Brooks, though, says he learned some universal truths about humor from the experience. As members of the India-based film crew warmed up to Brooks, they tried out some of their own humor on him.

"The Hindus, the butt of their jokes is the Sikhs, they've got Sikh jokes. There was one joke I didn't quite understand, it was like, 'Two Sikhs played a chess game, yes? They simply did not play,'" Brooks says. "And then we had a Sikh driver who was telling me the Muslim jokes."

The lesson?

"So it seems to me that everywhere on the planet, somebody's talking about someone else," Brooks says.

Regardless of who is or isn't getting made fun of, Brooks says, there is a serious message in the film.

"I'm just am shocked and continuously surprised that there are no public relations that this country does.
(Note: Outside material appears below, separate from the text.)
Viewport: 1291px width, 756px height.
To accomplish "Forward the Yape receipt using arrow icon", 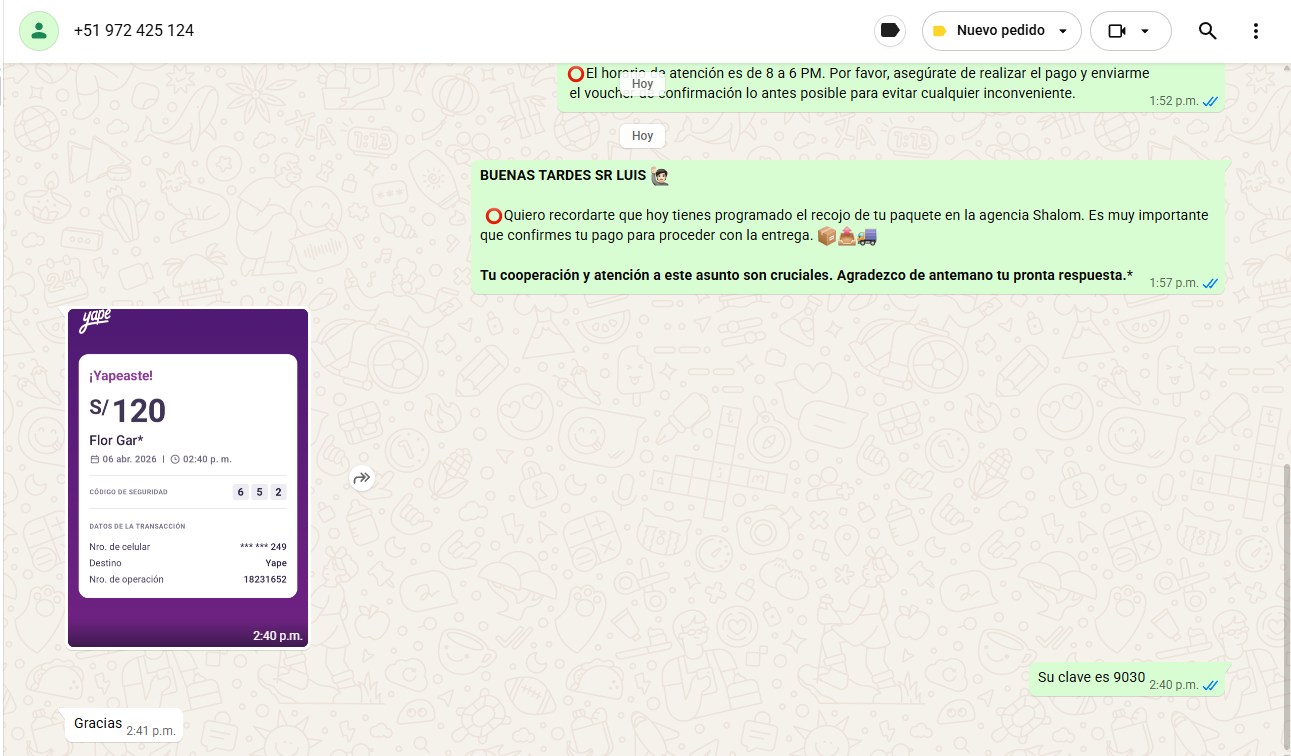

I can't stress enough the importance of human to human contact," he says. "Kennedy says `Ich bin ein Berliner' and Germans loved us for 20 years!"

And the lesson in that?

"I just hate looking at the world through the eyesight of a B1," Brooks says. "There's no PR, there's nothing going on. We spend a trillion [dollars] creating bombs; why not spend a billion to get 1,000 people on the ground to just schmooze!"